If Nobody Hears a Blowout, Did it Really Happen?

Canada’s worst-ever blowout wasn’t a celebrity, and despite the passage of more than a decade the regulator has never formally investigated the event. Is that a good thing?

This article appears in the July issue of Oilweek
By Peter McKenzie-Brown

Klua d-27-J blew out near Fort Nelson BC. No neighbours were under threat, and the blowout took place in the sticks as most Canadians were getting ready for Christmas. No one was injured and, except for an incinerated rig, there was no damage to property. The media didn’t get wind of the disaster, so Klua was relegated to the world of “incidents.”

The blowout began on December 6, 1999 and took 12 days to shut in. But what an incident it was! Chairman Mike Miller of Safety Boss was part of a team of petroleum industry experts who prepared an important paper on Klua for a conference in Texas two years later. “Eyewitnesses reported that the drill string was lowered the last fraction of a meter with no resistance,” the paper says, “as if the bit had entered an underground cavern….” Then all hell broke loose.

According to Miller, at its peak the well spewed an estimated 250 million cubic feet of natural gas per day plus 5,000 barrels of condensate and 45,000 barrels of salt water.
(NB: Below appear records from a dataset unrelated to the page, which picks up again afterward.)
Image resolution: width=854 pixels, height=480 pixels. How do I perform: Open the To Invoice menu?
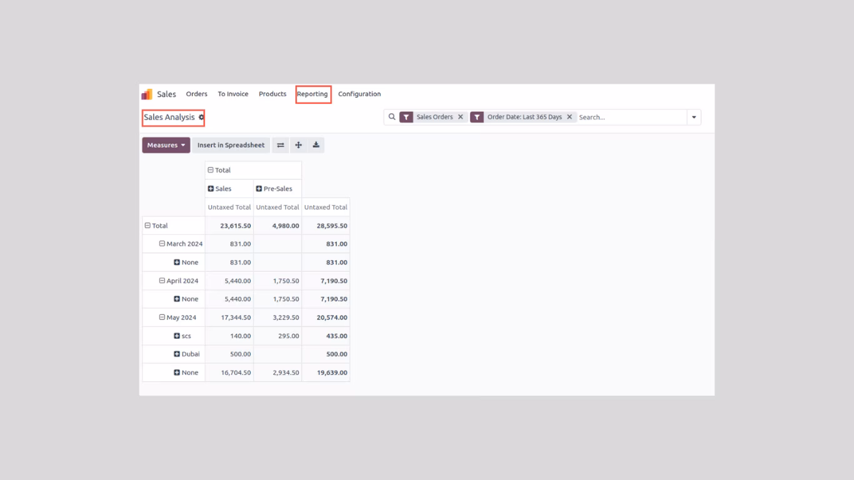233,94
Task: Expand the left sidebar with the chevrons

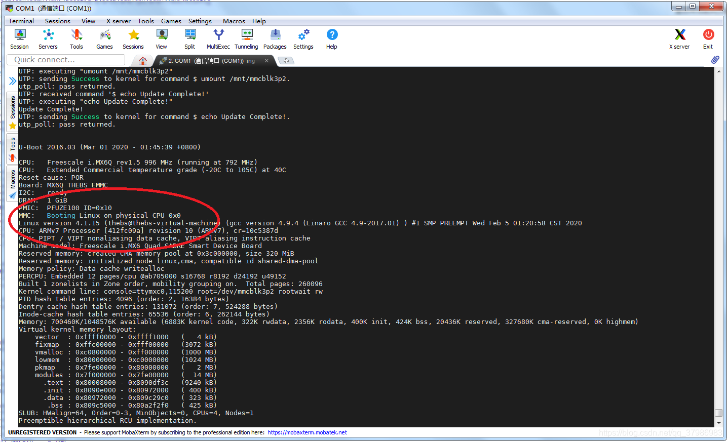Action: pyautogui.click(x=12, y=79)
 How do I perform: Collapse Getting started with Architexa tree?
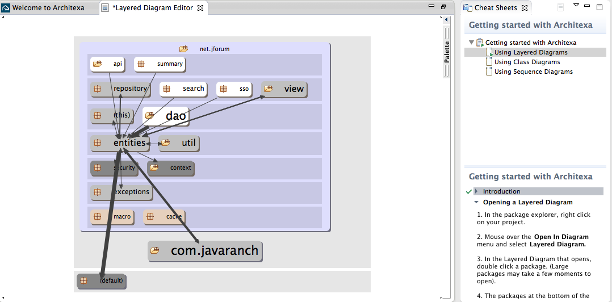471,43
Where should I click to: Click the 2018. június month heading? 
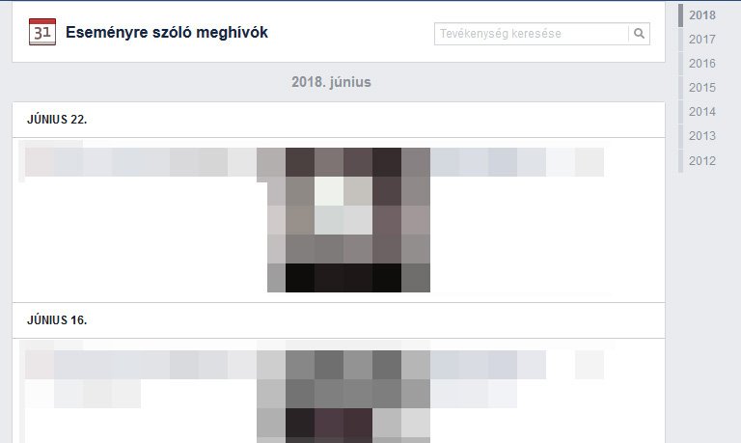tap(331, 82)
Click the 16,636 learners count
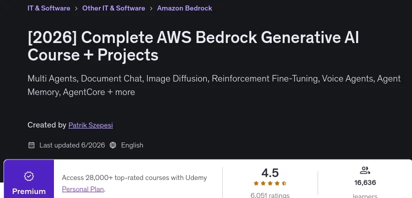This screenshot has height=198, width=412. (365, 183)
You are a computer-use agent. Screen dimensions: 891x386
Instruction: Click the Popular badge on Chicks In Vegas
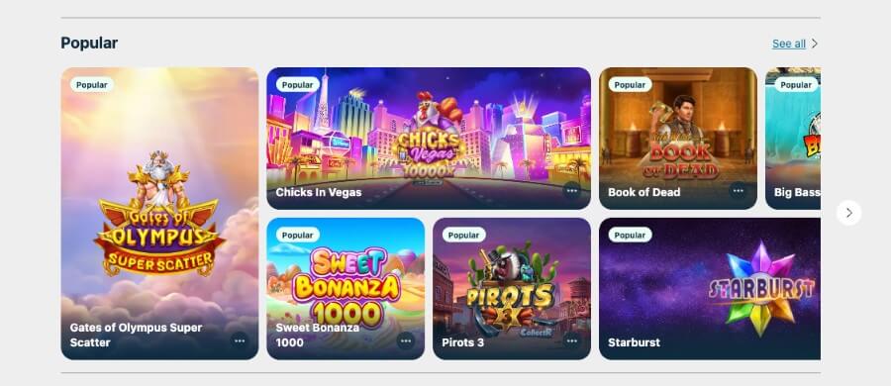point(297,85)
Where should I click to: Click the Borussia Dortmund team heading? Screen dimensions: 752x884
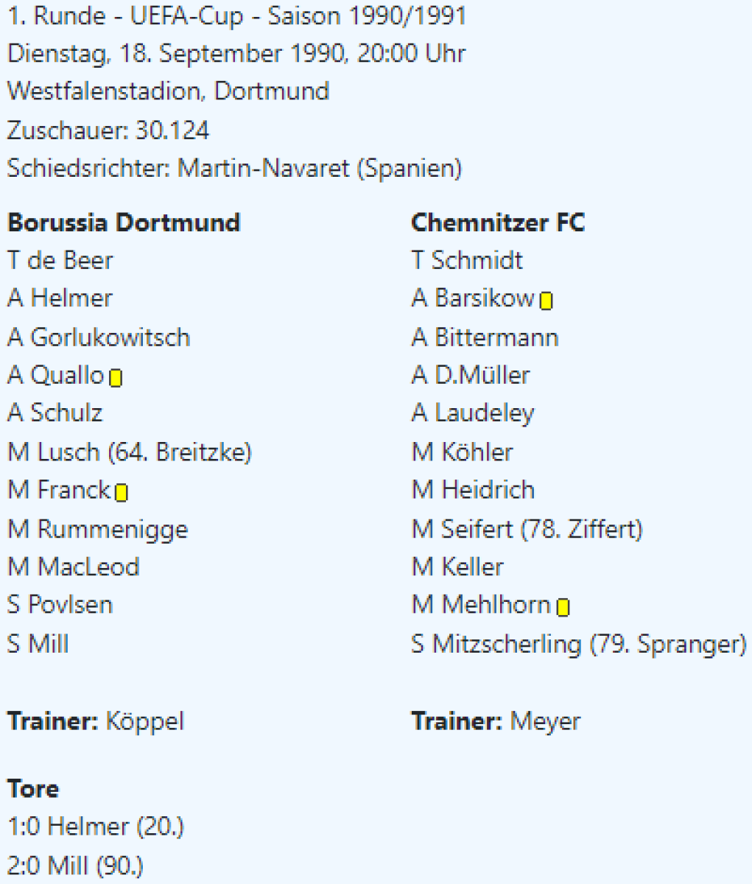click(124, 222)
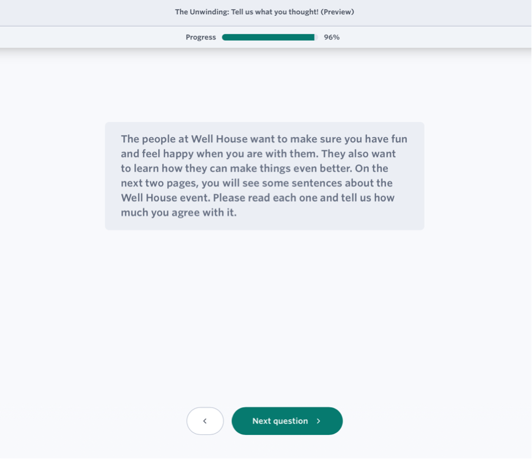Click the 96% progress percentage
This screenshot has height=459, width=532.
click(332, 37)
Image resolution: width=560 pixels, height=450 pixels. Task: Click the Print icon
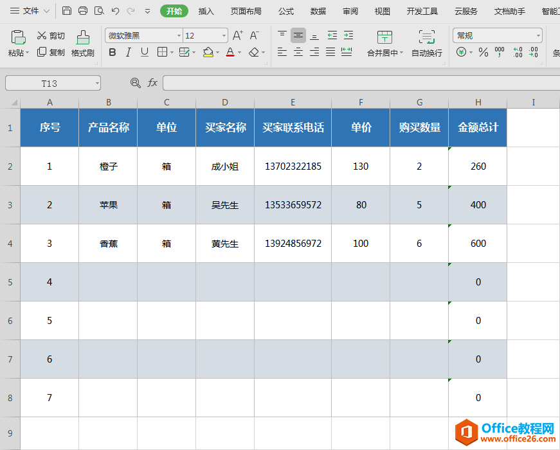point(83,11)
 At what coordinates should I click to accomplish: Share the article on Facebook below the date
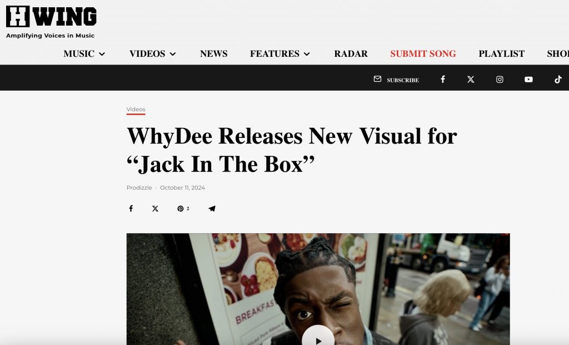(131, 208)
After ten days, crews ignited the well, which was flowing mildly sour gas. After pulling the incinerated substructure of the rig from the well, the hole was shut in and a control BOP installed.

When Oilweek recently contacted BC’s Oil and Gas Commission (OGC) for the formal report on this blowout, there was none. The Ministry of Environment would lead clean-up efforts, but otherwise the file is still open.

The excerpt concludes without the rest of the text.